GNU/Linux S5R3 "power users" App 4.21 available

Bernd Machenschalk
Bernd Machenschalk
Joined: 15 Oct 04
Posts: 2,684
Credit: 25,950,161
RAC: 34,820
Topic 13629

This App incorporates SSE vector code, but doesn't have a CPU feature detection. It will badly crash on non-SSE machines. It probably won't cure the 'signal 11' problem, it has the same BOINC code as the 4.20.

Only run this if you're sure of what you're doing.

Find it on the revived Power User Apps page.

Happy crunching!

BM

BM

Bernd Machenschalk
Bernd Machenschalk
Joined: 15 Oct 04
Posts: 2,684
Credit: 25,950,161
RAC: 34,820

GNU/Linux S5R3 "power users" App 4.21 available

Bikeman, thanks for pointing me to the sse/sse2 issue.

I'm not sure how much speedup is actually due to the SSE2 code. I'll fix the description on the Power Apps page, but won't build a new SSE-only App before I fixed some other problems in the code.

BM

BM

Bernd Machenschalk
Bernd Machenschalk
Joined: 15 Oct 04
Posts: 2,684
Credit: 25,950,161
RAC: 34,820

Annika is pretty right

Annika is pretty right regarding the policies of "Beta" and "Pwer User's" Apps.

However I'm tempted to try to build completely different Apps for differnt CPU types and let the scheduler decide which one to deliver based on information from the Client instead of switching code segments in the App basd on loacal CPU feature detection. This way an App that now is a "Power User's App" could once make it into an 'official' one some time. But that's not my main concern right now.

Currently my top priority items for Einstein@home Apps are:

* fix the 'signal 11' problem of the Linux App (4.20/21). The Linux Apps migth be fast, but currently Linux hast the highest failure rate of all platforms, which is mainly due to this 'signal 11' errors.

* migrate the code to BOINC API v6. Instad of a seperate thread this will run graphics in a different process, so that problems with graphics don't crash the 'science' App. This should greatly improve the stability of the Windows App and also make the screensaver work on Windows Vista. It will also finally enable to run BOINC graphics in a xscreensaver hack, i.e. work as a real screensaver on Linux.

* fix the fast 'linear' SIN/COS calculation code for all platforms. Currently this only works when compiled with Apple's version of gcc on MacOS Intel. In principle it should be generic and thus give soem speedup on all platforms.

Obviously this is still dominated by bug hunting and fixing. If I could improve speed along the way without hindering that, I'll do this and publish what I find working.

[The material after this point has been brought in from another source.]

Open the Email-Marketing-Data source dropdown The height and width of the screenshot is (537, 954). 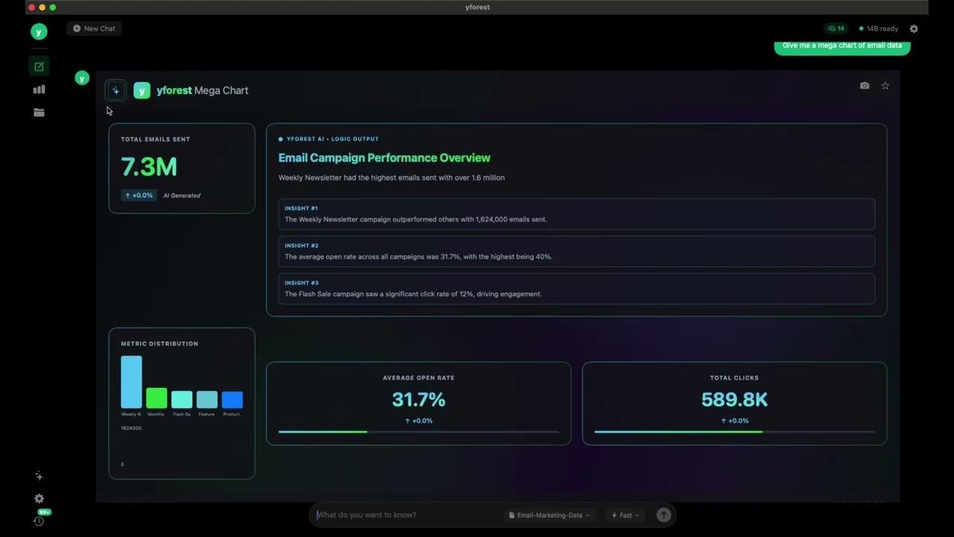pos(549,515)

Currently the SSE code can only be compiled with gcc; and when linking gcc code to MSC code the debugging information of the gcc objects get lost. Therefore I find it rather unlikely that there will be a Windows App with an SSE 'hot-loop', say, this year.

BM

BM

Bernd Machenschalk
Bernd Machenschalk
Joined: 15 Oct 04
Posts: 2,684
Credit: 25,950,161
RAC: 34,820

RE: RE: It also seems to

Quote:
Quote:

It also seems to only happen on machines with the newer BOINC clients. The old 5.8.x clients don't seem to be affected, where the 5.10.x clients are. (Of course, that could just be a matter of timing, which means that my theory could be wrong.)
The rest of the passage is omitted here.